RUPEN
I. BÖLÜM
İçinde bulunduğumuz toplumsal hayatın, karmaşık, acımasız ve akıl dışı amaçlarına bak;
nasılda her yanımızı kusatmış kısır döngü içerisinde döndürüyor bizi. Sanki verilmiş bu kısa ömrü bu döngüler icin
harcamaya geldik. Ben açıkcası toplumun ve sistemlerin dayattığı bu toplumsal
normları red ediyor ve kabul etmek istemiyorum.
Yaşadığımız hayatın
modern kölelikten başka birşey olmadığını düşünüyor ve beşerin tabiatına
yapılmış en büyük soykırım olarak görüyorum; diyerek serzenişte bulundu Rupen .

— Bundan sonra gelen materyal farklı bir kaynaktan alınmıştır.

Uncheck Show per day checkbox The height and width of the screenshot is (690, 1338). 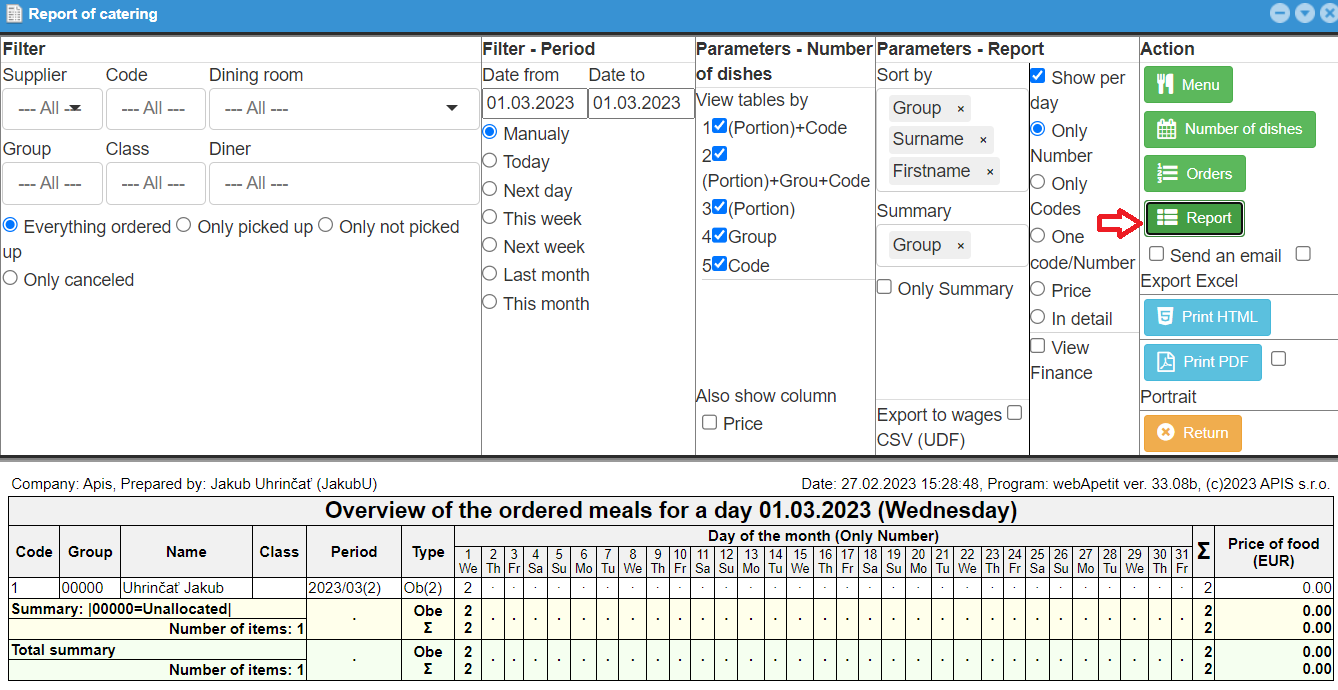click(x=1038, y=77)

Arkadaşları bu manasız ve felsefik isyani sürekli duydukları için çokta
umursamadılar Rupen‘i, onlara göre hayatın işleyişi bu şekilde oluyordu dünya
huzur ve adilce yaşama yeri değildi burası imtihan yeriydi önemli olan öbür
tarafı kazanma idi, gariban Anadolu insanının kendini avutmanın en kestirme yolunu
bulmuştu ya da düşünmemenin en güzel bahanesiydi, çünkü düşünmek ciddi bir
eylemdir ve bedeli ağırdır. Hayatı sorgulamadan yaşamak yaşamın en kolay
yoludur. Bu gençlerin hayatları zor şartlar içinde büyüyen çocukluk süreci, devlet
okullarının bir türlü karar veremediği eğitim sisteminin içerisinde mecburi
eğitim ve klasik Türkiye toplumunun askerlik, evlenme ve iş bulma evresi, evet bu kadar,
Anadolu topraklarında varolma savaşı bundan ibaret.

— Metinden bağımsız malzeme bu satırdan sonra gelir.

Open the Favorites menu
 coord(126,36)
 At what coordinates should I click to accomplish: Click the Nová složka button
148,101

Bir sonbahar akşamıydı hava insanın teninin üzerine hafif yazdan kalma hoş bir
esinti bırakıyordu.
Dört yakın arkadaş bir araya gelip zar zor buldukları üç beş kuruş parayla
felekten bir gece çalacaklardı. Sahi felekten bir gece mi çalacaklardı yoksa
bahşedilmiş bu kısa hayattan bir günün bitimini mi yolcu edeceklerdi orasını
bilemeyeceğim ama bu delikanlı gençler hayatın manasızlığı içerisinde
kendilerine soluk olacak bir kaçamak düzenlemişlerdi. Güya o
bilinmez gelecek için
içip iyice sarhoş
olduktan sonra yıldızlar kadar uzak olan o tatlı hayallere dalacaklardı.

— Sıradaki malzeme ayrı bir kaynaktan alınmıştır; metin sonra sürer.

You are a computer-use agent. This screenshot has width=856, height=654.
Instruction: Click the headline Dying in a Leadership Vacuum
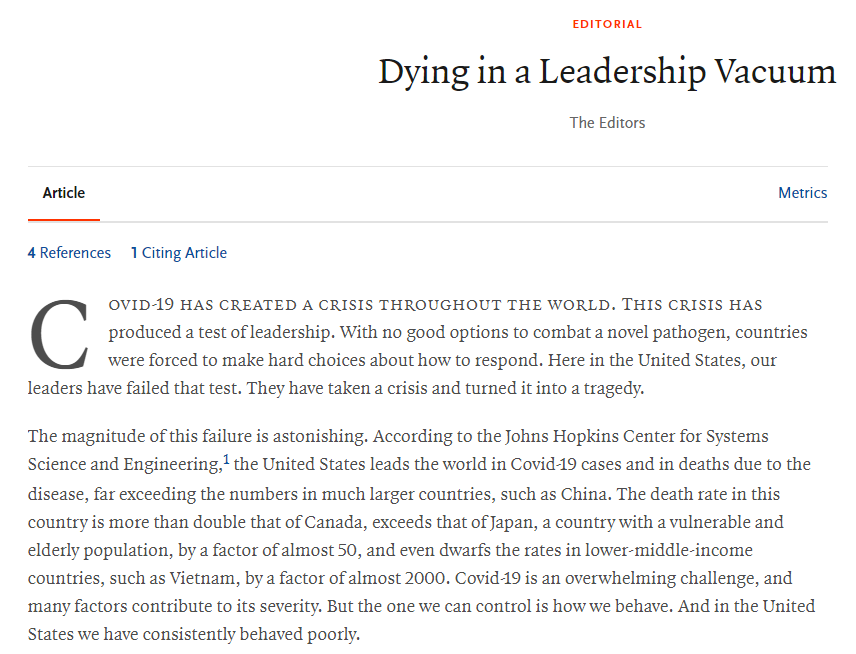coord(606,72)
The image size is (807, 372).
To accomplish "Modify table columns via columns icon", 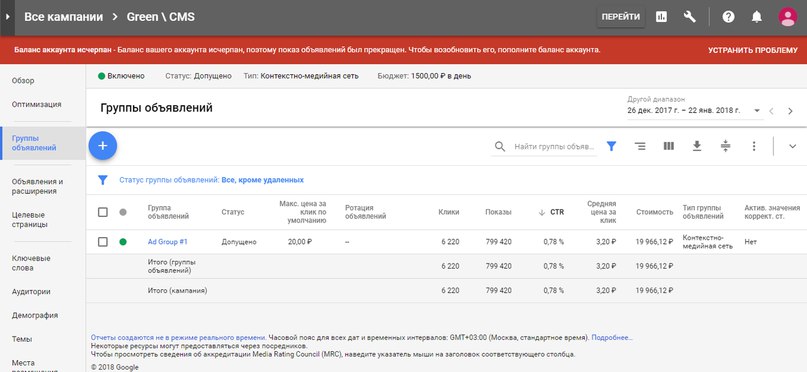I will click(x=669, y=146).
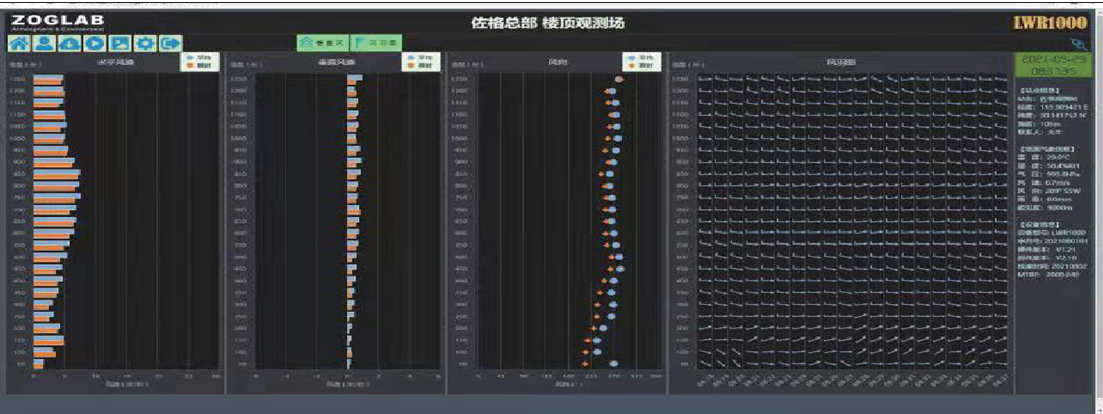
Task: Switch to the first green view tab
Action: (321, 43)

Ah şu hayallerde olmasa hiç çekilmez bu topraklar. Gençler çocukluktan beri iyi
arkadaşlardı
sosyoekonomik statüleri ortalama aynıydı hepsinin aileleri Anadolu‘nun farklı
topraklarından dünyanın en köklü medeniyetlerine ev sahipliği yapmış Helenistik
ve Roma İmparatorluğu dönemin en gözde şehirlerinden İzmir’e daha güzel bir hayat için yaşam savaşını
vermeye gelmişlerdi.
Oysa büyük umutlarla geldikleri İzmir geçmişe dair en küçük bir iz dahi
taşımıyordu. Artık bir zamanlar farklı kültürlerin, yaşam tarzlarının, farklı
inançların binlerce yıl bir arada barış içinde yaşadığı bir hoşgörü şehri ve
kavimlerin kapısı olan İzmir şimdi ne o ihtişamlı medeniyetler ne de felsefe, edebiyatın
izlerini taşıyordu.
Acaba büyük İskender
şimdi ki İzmir‘i
görse ne derdi?
Rupen; uzun boylu, esmer tenli, zeytin gibi simsiyah gözleri olan
zayıf, içine kapanık, arkadaşları arasında sevilen fikirlerine değer verilen
biriydi. Lise son sınıf öğrencisi olan Rupen derslerinde çok başarılı, çoğu
öğretmen tarafından sevilen ve yüksek notlar alan saygılı bir öğrenciydi. Tarih
dersi veren Kemal öğretmen dışında, okulla arası iyiydi aslında Tarih sınavlarında
yüksek puan almasına rağmen öğretmeni tarafından bir türlü sevilmiyordu.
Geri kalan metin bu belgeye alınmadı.